:: What you are asked to do ::
Each line from the one with "This screenshot has width=1920, height=1168." through the last line of the records must be output exactly, both ends included.

• • • • • • •

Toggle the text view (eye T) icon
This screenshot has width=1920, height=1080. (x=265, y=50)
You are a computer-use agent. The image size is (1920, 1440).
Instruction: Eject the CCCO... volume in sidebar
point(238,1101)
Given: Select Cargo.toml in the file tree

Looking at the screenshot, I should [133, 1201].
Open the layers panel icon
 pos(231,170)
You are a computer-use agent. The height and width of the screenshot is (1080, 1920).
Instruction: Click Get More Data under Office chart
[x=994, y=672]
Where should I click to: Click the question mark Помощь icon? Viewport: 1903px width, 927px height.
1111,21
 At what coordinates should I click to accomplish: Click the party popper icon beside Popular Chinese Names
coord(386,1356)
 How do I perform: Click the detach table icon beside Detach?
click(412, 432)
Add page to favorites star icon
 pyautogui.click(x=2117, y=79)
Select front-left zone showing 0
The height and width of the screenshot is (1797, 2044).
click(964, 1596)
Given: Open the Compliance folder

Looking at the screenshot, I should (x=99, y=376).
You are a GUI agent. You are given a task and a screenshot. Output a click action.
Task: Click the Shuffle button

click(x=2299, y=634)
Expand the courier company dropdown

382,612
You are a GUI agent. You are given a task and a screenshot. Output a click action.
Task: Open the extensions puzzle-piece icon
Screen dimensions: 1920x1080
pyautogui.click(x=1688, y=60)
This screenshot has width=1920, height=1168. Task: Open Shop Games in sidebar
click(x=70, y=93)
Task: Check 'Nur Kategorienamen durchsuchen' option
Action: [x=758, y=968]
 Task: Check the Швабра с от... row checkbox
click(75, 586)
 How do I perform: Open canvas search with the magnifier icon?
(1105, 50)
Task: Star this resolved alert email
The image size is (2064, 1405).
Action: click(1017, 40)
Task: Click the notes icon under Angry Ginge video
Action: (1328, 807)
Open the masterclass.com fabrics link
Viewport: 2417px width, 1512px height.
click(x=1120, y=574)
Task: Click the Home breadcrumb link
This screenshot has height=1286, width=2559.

• • • • • • •

:: Exercise result ::
This screenshot has width=1920, height=1168. Task: Open Shop Games in sidebar
click(x=70, y=93)
Task: Check 'Nur Kategorienamen durchsuchen' option
Action: [x=758, y=968]
 Task: Check the Швабра с от... row checkbox
click(75, 586)
 How do I perform: Open canvas search with the magnifier icon?
(1105, 50)
Task: Star this resolved alert email
The image size is (2064, 1405).
Action: click(1017, 40)
Task: Click the notes icon under Angry Ginge video
Action: (1328, 807)
Open the masterclass.com fabrics link
Viewport: 2417px width, 1512px height.
click(x=1120, y=574)
Task: Click the Home breadcrumb link
This screenshot has height=1286, width=2559.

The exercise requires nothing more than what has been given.